Enhancing Signal Resilience and Security
Beyond precision, the move to LEO addresses a critical security vulnerability: signal jamming and spoofing. Because MEO signals are so weak, they are susceptible to interference from relatively low-power electronic warfare tools, making them a liability for military operations and critical infrastructure. Xona's stronger LEO signals are inherently more difficult to jam and easier to authenticate. This creates a "resilient PNT" layer, ensuring that if traditional GPS is compromised or disabled during a geopolitical conflict or a solar storm, a viable, high-performance alternative remains operational to maintain global synchronization and navigation.
The Shift Toward PNT-as-a-Service
Looking forward, Xona's approach signals a transition toward "PNT-as-a-Service," where navigation is no longer just a government-provided utility but a tiered commercial offering. The deployment of 258 satellites suggests a scalable infrastructure that can support millions of IoT devices, from smart city sensors to agricultural machinery. As the cost of launching small satellites continues to drop thanks to reusable rocket technology, we can expect a competitive race in LEO PNT, leading to a hybridized ecosystem where receivers use both MEO and LEO signals to achieve unprecedented levels of redundancy.

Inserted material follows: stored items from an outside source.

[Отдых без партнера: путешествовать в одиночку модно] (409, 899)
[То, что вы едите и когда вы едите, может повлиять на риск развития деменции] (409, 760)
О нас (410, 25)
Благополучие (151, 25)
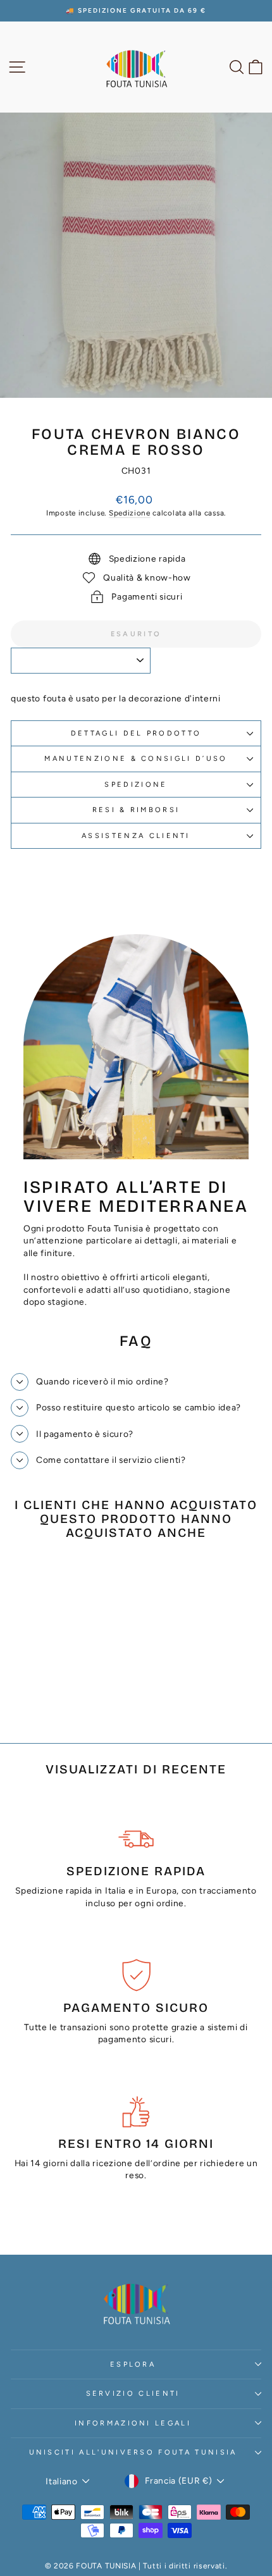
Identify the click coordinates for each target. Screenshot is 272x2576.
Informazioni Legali (133, 2423)
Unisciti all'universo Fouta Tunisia (133, 2452)
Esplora (133, 2364)
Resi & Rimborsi (136, 810)
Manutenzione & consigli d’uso (135, 759)
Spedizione (130, 512)
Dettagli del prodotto (136, 733)
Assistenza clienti (136, 836)
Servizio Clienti (133, 2393)
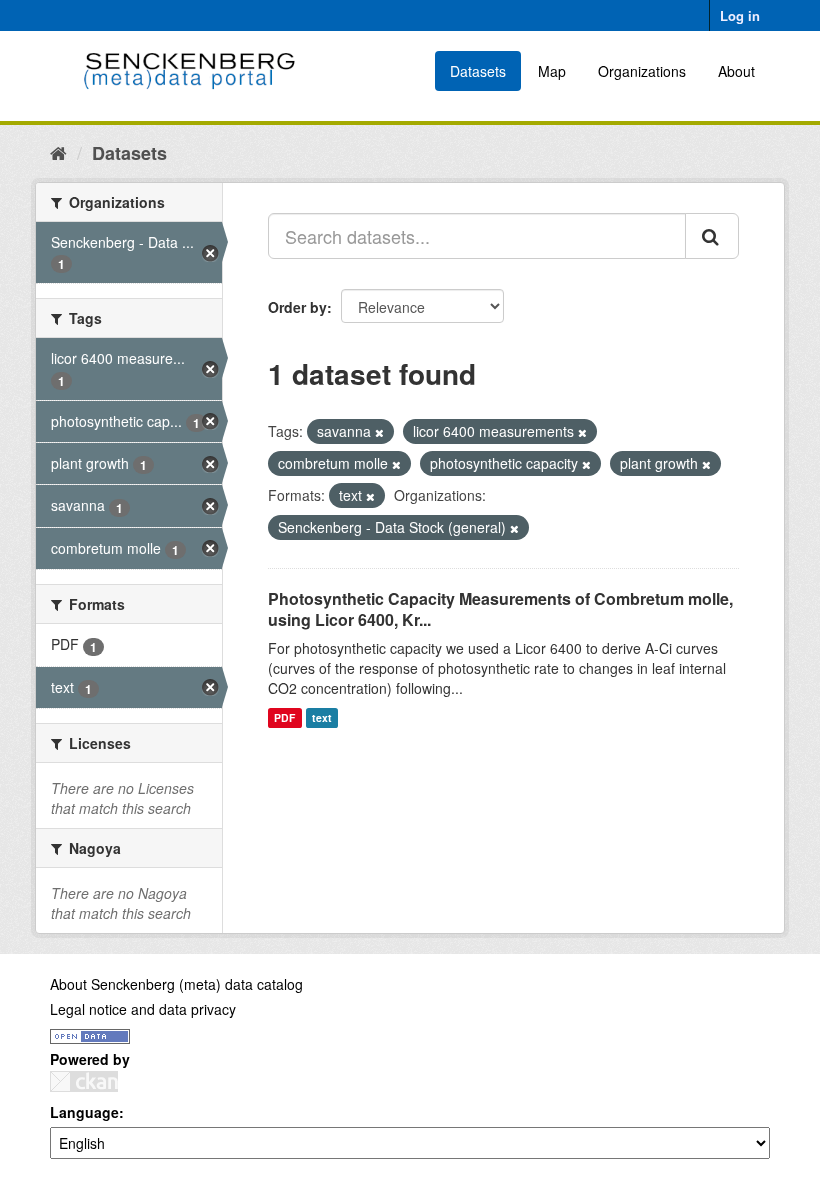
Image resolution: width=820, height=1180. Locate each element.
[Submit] (712, 236)
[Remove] (379, 432)
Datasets (478, 71)
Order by (297, 307)
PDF (284, 717)
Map (552, 71)
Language (84, 1112)
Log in (740, 15)
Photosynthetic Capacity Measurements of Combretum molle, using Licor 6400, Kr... (500, 609)
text (322, 717)
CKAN (84, 1081)
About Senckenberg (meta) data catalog (176, 984)
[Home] (58, 152)
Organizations (642, 71)
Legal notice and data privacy (143, 1009)
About (736, 71)
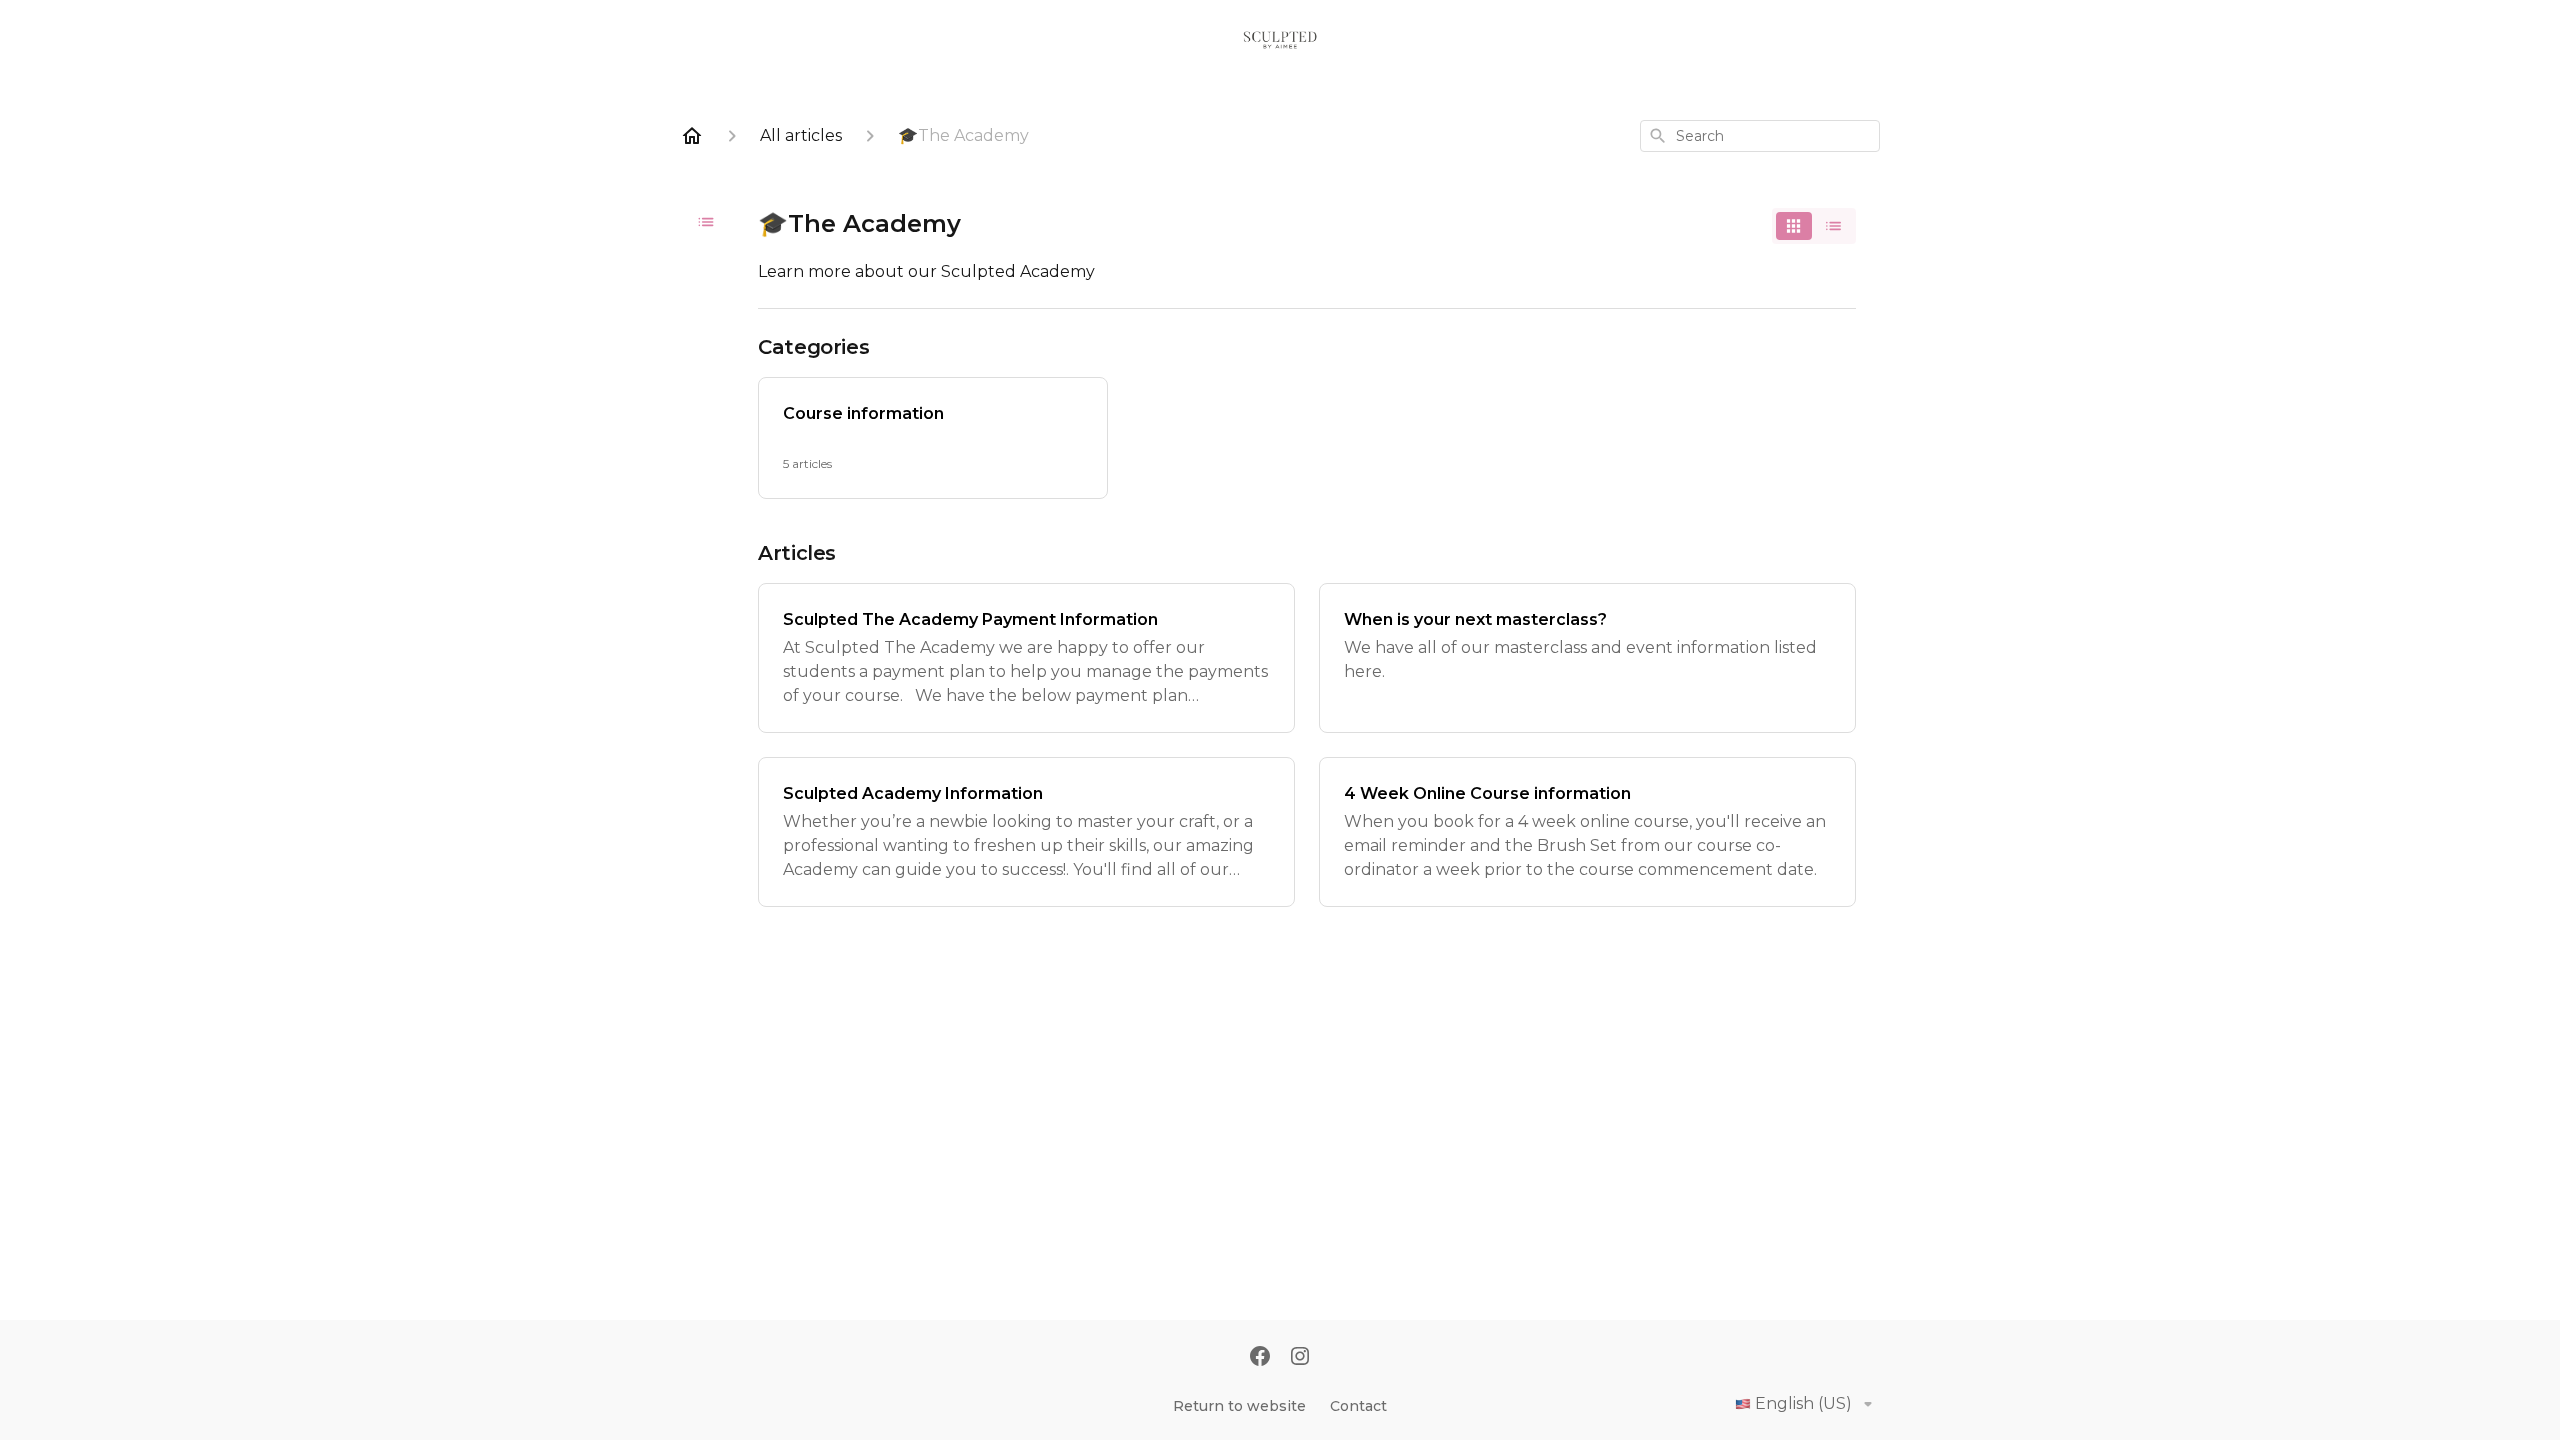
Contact (1358, 1406)
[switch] (1814, 226)
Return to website (1239, 1406)
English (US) (1803, 1403)
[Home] (692, 136)
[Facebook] (1260, 1358)
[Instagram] (1300, 1358)
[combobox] (1760, 136)
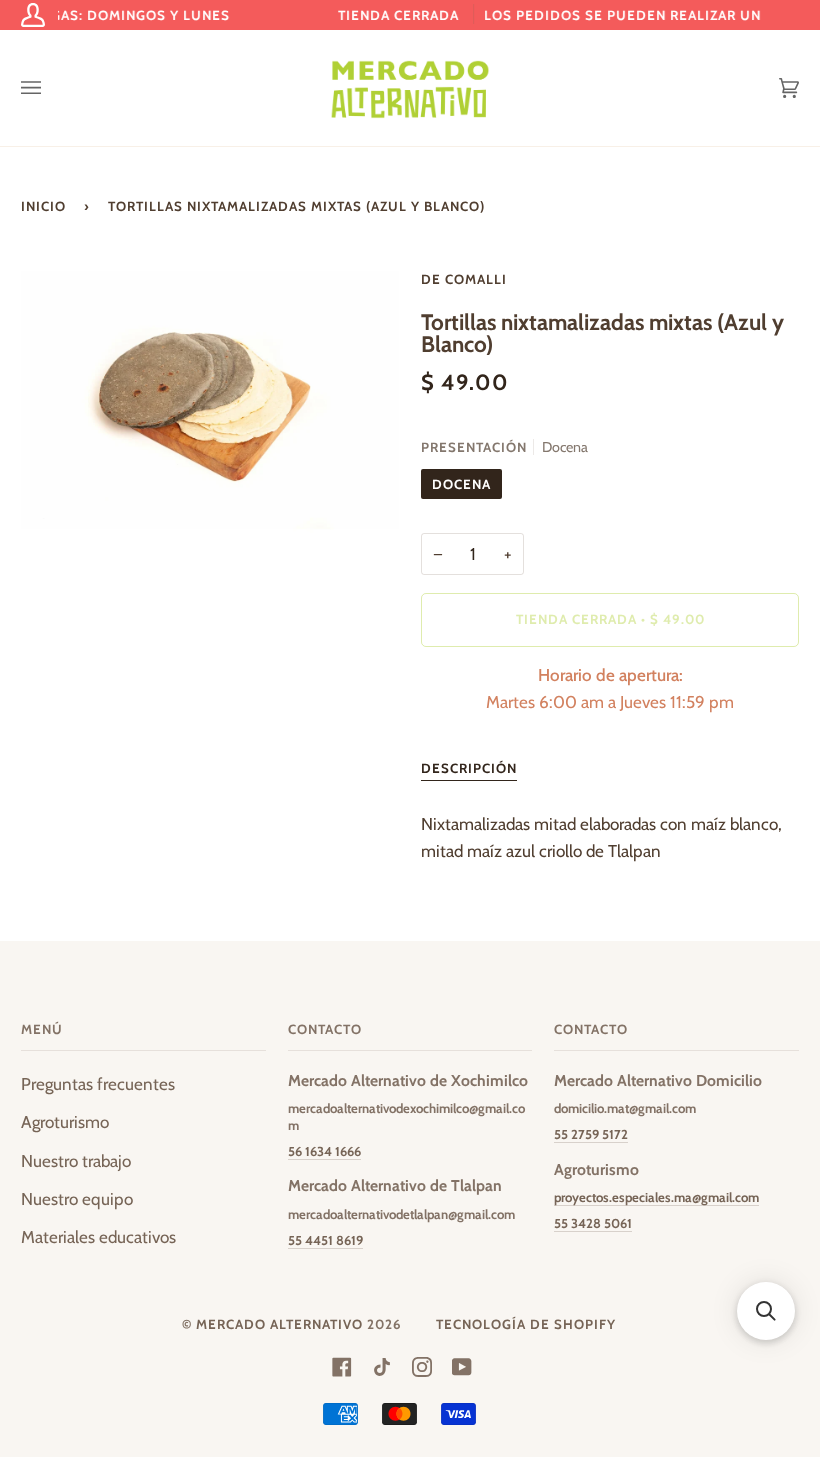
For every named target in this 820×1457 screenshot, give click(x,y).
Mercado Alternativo (279, 1324)
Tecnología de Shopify (526, 1324)
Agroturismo (65, 1122)
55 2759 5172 (591, 1134)
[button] (766, 1311)
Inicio (43, 206)
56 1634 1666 (324, 1151)
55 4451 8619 (325, 1240)
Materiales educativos (98, 1237)
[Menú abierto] (51, 88)
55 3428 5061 (593, 1223)
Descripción (469, 768)
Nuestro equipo (77, 1199)
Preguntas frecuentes (98, 1084)
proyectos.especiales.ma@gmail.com (656, 1197)
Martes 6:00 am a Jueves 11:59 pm (610, 688)
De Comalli (464, 279)
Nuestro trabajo (76, 1161)
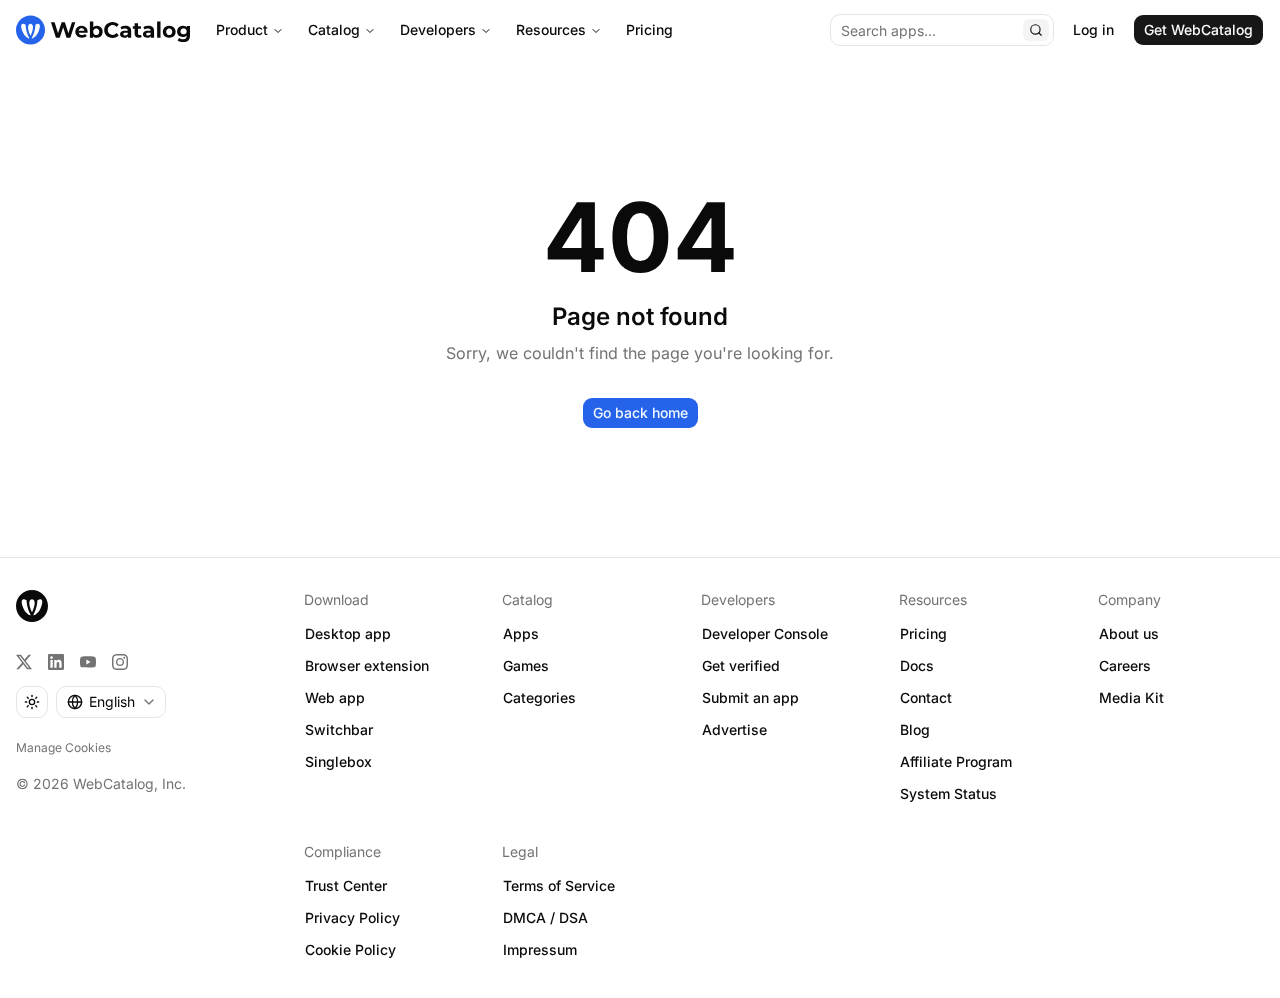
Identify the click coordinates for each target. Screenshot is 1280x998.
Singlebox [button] (338, 761)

Summary: A Paradigm Shift in Connectivity
In conclusion, Xona's ambition to launch a 258-satellite LEO constellation is not merely an incremental update to GPS, but a fundamental reimagining of how we locate ourselves on Earth. By solving the problems of signal strength, precision, and vulnerability, Xona is laying the groundwork for a future defined by total autonomy and hardened infrastructure. As this constellation takes shape, the reliance on distant MEO satellites will likely diminish, ushering in an era of navigation that is faster, stronger, and significantly more accurate.